Every wolf pack had ravens with it. The birds were just always there.
The numbers at kill sites are staggering. The average number of ravens documented at a Yellowstone wolf kill is thirty. The maximum recorded at a single carcass is 135.
A wolf pack brings down an elk in the Lamar Valley, and within hours over a hundred ravens have materialized from across the drainage to feed. They do not wait politely. They land on the carcass while the wolves are still eating. They grab chunks of meat and cache them in the snow and in tree crotches for later retrieval. Research estimates that ravens can consume up to forty percent of a carcass, which means a wolf pack that kills a seven-hundred-pound elk may lose nearly three hundred pounds of it to birds.
That loss is so significant that one study proposed a theory that reshapes how we think about wolf pack size entirely. If a pair of wolves can take down an elk, why do wolves hunt in packs of four, six, eight, or more? The per-capita meat return decreases with every additional mouth. A pair gets the most meat per wolf. The answer may be ravens. Two wolves cannot eat fast enough to outpace a hundred ravens stripping the carcass simultaneously. A larger pack can post guards, feed in shifts, and physically dominate the carcass long enough to retain a greater share of the kill. Wolves may hunt in packs not because they need more teeth to bring down prey, but because they need more bodies to defend the kill from birds.
The ravens pay for their meals. Heinrich documented in his book Mind of the Raven that ravens serve as an early warning system at kill sites. Ravens are more vigilant than wolves. They perch in trees overlooking the carcass and scan the horizon in every direction. When a grizzly bear approaches, or a rival wolf pack, or a mountain lion, the ravens see it first. Their alarm calls alert the feeding wolves to the incoming threat before the wolves' own senses detect it. The wolves get airborne sentries. The ravens get an animal with the jaw strength to open a frozen elk carcass that no raven beak can penetrate.

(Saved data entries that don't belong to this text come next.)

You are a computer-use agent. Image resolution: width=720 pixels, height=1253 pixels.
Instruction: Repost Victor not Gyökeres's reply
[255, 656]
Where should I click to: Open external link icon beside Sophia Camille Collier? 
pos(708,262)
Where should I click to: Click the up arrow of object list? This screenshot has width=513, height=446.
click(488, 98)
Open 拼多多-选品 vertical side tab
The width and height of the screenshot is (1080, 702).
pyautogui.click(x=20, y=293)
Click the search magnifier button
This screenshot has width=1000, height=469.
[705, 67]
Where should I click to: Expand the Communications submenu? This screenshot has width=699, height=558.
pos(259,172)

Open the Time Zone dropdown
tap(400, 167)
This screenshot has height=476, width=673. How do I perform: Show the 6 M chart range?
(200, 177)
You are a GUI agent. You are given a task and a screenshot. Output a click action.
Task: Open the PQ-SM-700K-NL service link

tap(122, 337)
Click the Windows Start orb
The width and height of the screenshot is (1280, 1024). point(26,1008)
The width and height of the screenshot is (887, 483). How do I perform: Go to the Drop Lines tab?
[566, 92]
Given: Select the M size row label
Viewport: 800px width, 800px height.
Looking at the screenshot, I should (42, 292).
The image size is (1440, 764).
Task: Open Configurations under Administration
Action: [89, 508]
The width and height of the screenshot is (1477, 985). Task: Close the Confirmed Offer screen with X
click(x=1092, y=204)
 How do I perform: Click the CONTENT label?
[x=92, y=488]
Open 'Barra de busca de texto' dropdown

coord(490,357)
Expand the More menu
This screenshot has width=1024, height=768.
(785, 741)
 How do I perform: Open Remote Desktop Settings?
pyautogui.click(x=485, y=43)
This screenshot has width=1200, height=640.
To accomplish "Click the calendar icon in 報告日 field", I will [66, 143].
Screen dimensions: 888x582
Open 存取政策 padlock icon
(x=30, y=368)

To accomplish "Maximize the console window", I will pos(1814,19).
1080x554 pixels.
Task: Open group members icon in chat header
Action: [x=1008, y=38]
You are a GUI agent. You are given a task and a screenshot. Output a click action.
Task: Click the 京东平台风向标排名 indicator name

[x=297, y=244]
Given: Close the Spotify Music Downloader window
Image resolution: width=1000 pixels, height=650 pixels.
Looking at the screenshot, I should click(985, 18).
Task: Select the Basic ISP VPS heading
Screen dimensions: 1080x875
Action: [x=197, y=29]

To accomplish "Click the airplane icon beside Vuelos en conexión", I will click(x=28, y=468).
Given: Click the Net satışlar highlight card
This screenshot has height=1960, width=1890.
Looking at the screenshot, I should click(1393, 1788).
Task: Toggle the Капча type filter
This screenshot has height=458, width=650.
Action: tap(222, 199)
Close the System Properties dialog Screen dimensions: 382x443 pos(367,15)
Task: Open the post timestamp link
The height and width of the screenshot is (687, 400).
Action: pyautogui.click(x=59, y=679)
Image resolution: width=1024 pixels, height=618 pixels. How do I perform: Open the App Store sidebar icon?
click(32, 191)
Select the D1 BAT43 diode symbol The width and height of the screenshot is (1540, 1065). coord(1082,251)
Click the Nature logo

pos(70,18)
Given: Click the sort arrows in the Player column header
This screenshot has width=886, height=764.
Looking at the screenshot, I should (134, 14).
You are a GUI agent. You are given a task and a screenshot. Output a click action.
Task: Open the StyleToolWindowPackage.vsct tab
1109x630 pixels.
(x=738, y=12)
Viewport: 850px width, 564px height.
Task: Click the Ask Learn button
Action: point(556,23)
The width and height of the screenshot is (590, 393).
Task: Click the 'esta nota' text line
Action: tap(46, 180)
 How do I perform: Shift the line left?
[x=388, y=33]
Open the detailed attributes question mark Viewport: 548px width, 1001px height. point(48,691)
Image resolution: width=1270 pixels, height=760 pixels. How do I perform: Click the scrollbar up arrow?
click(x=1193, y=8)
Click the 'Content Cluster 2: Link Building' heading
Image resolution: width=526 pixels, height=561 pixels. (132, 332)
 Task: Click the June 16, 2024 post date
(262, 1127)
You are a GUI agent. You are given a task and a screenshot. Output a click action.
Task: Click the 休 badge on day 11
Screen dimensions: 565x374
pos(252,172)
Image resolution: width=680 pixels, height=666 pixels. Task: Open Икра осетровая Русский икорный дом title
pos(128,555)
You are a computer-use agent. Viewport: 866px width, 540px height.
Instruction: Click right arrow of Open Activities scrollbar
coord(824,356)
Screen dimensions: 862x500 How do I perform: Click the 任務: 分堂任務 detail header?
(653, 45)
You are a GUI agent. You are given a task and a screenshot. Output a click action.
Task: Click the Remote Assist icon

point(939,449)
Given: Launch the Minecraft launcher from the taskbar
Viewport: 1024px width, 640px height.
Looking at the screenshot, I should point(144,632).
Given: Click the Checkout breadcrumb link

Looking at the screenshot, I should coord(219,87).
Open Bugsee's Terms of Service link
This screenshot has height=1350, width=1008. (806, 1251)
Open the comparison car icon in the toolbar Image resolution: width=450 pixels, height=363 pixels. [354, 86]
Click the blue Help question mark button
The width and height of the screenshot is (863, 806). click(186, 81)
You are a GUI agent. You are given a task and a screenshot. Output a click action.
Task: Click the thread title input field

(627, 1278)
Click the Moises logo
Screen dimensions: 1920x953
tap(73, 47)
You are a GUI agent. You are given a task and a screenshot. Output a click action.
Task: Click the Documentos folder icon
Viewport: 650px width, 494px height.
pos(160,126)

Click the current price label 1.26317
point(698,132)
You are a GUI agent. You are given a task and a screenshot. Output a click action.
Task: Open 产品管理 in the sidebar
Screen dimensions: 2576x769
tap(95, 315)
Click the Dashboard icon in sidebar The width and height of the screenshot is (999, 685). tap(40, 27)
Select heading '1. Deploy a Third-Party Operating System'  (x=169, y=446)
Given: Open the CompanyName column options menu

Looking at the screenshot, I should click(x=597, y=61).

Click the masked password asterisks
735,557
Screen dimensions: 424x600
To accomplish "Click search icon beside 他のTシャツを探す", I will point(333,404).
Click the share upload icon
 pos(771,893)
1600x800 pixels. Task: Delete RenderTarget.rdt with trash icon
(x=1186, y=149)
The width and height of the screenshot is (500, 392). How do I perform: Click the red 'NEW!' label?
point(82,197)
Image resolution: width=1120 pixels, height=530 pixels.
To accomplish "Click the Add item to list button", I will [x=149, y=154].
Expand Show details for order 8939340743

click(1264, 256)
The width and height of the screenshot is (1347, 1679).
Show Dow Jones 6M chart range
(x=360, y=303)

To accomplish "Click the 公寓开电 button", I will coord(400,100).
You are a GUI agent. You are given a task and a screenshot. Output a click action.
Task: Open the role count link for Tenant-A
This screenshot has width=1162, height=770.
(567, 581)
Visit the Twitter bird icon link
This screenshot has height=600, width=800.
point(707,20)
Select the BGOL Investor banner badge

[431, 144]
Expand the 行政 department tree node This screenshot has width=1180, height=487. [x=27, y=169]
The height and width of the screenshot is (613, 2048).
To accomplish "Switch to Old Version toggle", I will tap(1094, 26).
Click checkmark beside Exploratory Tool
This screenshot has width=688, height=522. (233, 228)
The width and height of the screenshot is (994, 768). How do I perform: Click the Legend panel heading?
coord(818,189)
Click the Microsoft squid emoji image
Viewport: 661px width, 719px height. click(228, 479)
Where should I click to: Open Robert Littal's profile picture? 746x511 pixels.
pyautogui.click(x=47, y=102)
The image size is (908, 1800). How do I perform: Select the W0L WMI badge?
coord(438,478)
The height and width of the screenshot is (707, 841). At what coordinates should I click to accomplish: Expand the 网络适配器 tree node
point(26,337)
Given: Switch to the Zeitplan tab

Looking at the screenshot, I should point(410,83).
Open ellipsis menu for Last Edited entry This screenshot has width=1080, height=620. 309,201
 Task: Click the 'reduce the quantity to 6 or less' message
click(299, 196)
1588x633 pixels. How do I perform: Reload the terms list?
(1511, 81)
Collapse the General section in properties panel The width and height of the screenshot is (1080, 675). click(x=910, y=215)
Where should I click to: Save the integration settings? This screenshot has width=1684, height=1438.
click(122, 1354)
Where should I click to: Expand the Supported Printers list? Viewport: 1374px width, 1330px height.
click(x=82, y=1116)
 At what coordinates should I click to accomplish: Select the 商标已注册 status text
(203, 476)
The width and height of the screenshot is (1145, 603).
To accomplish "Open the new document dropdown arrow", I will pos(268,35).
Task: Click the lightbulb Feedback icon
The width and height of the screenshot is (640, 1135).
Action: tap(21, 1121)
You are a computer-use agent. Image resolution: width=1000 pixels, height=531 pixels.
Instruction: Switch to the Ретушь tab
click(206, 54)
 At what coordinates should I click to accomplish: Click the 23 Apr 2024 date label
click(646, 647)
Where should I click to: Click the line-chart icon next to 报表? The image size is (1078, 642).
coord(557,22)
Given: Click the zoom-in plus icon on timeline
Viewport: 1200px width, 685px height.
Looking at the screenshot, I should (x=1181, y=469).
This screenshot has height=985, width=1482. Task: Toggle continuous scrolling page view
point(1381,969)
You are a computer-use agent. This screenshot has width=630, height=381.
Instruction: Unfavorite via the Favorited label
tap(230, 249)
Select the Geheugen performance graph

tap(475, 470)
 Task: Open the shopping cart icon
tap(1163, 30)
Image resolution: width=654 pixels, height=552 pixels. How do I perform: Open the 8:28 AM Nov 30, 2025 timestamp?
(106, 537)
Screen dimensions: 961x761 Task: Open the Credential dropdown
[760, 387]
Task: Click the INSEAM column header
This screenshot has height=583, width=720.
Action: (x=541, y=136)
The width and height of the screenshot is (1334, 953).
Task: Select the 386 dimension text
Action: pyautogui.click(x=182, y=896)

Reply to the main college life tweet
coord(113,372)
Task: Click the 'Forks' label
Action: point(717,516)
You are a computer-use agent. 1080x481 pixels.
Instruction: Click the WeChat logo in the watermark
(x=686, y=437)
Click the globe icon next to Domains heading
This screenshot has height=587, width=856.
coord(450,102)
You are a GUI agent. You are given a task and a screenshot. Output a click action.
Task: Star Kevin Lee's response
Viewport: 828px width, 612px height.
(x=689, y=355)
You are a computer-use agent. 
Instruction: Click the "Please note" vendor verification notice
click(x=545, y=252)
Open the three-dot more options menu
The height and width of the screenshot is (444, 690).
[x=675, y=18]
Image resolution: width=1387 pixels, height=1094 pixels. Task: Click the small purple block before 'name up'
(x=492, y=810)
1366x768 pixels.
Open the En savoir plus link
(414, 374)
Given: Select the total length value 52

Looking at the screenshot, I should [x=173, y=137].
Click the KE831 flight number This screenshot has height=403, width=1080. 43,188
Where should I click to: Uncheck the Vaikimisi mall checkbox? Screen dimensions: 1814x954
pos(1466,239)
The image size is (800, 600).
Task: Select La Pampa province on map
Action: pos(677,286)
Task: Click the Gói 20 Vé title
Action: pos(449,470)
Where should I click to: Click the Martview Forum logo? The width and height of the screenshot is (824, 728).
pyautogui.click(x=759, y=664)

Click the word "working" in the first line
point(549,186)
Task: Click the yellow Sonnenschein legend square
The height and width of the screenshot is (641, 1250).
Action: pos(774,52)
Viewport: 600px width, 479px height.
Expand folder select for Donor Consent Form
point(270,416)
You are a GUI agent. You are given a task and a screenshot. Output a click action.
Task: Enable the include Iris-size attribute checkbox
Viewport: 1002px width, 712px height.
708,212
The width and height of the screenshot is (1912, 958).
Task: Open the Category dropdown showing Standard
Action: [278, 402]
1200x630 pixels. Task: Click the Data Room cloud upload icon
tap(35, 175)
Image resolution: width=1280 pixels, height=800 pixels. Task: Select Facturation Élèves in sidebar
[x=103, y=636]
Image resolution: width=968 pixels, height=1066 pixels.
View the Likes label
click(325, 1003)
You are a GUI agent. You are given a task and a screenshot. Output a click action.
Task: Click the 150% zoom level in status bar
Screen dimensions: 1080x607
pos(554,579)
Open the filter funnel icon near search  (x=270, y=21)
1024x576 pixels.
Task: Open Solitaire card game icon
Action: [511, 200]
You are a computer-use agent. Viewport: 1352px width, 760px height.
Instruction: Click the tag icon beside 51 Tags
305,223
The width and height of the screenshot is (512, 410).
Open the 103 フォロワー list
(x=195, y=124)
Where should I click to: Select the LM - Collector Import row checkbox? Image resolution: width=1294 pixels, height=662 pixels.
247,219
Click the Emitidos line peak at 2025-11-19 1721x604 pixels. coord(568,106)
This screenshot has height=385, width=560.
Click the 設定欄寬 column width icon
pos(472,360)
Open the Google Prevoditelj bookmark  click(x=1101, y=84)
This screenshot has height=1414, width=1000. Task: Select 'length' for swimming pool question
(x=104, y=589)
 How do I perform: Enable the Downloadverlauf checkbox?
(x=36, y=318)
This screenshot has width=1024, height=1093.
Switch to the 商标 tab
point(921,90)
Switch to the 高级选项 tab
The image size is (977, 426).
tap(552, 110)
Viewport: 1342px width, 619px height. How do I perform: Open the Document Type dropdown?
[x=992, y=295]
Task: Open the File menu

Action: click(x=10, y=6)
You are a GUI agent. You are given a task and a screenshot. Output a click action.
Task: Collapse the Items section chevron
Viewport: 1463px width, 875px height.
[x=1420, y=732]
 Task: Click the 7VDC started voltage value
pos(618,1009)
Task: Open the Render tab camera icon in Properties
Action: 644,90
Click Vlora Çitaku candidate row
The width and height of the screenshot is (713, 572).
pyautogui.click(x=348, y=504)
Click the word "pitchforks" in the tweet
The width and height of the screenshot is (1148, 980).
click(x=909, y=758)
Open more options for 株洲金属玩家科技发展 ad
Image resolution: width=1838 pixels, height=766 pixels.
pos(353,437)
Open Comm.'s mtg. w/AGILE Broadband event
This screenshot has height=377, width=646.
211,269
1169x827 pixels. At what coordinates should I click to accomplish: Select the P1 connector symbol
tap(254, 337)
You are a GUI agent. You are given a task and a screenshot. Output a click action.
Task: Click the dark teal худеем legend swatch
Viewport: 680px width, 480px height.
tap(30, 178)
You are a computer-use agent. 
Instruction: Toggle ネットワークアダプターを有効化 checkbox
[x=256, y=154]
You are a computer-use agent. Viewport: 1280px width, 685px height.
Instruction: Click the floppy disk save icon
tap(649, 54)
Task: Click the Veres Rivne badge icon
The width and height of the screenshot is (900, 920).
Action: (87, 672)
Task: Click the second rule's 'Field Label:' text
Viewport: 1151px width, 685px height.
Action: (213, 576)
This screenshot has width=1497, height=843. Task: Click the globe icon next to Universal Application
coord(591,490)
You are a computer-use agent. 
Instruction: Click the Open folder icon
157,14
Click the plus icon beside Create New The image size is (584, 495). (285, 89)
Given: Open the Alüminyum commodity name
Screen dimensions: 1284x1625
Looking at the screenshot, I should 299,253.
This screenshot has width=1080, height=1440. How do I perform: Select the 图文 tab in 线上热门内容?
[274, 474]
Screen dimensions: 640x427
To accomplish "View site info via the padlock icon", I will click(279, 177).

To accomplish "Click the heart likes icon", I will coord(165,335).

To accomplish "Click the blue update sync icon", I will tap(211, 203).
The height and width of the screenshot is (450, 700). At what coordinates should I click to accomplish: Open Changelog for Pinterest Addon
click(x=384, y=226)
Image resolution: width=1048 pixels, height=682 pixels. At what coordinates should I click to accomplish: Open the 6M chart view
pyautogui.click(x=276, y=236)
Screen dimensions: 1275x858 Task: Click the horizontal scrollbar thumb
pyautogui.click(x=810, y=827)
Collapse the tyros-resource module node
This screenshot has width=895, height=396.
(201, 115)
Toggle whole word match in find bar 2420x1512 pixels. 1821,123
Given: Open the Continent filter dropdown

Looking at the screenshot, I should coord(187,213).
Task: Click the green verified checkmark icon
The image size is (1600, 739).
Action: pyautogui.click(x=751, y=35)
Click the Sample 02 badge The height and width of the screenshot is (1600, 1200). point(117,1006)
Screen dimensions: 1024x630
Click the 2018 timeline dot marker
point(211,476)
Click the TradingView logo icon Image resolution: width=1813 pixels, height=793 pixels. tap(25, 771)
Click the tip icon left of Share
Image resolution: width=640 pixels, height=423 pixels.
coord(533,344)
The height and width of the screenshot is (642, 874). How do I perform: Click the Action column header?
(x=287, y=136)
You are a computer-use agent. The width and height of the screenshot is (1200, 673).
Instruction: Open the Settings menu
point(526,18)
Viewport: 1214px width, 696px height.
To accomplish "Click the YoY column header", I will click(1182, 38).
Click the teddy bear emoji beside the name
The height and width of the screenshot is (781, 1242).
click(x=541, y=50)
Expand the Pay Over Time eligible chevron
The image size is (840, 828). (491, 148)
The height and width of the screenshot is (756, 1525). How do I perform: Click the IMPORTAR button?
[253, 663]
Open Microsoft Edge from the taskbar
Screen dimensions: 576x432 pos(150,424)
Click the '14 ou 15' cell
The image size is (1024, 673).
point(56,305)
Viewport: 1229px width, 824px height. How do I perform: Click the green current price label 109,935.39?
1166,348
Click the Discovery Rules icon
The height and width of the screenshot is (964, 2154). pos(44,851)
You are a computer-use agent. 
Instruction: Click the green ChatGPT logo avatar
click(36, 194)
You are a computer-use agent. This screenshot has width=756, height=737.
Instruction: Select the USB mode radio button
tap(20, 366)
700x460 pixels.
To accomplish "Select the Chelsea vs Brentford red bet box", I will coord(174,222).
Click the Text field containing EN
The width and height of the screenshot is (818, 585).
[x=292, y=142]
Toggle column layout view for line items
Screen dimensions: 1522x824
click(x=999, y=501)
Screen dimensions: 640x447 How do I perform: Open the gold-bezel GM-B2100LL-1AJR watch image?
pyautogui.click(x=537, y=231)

That is the core of the mutualism. The raven cannot open the hide. The wolf can. The wolf cannot see a threat approaching from a mile away while its head is buried in a rib cage. The raven can. Each species fills a gap in the other's capability, and the result is a partnership so consistent that L. David Mech, the most published wolf researcher in the world, wrote that each creature is rewarded in some way by the presence of the other and that each is fully aware of the other's capabilities.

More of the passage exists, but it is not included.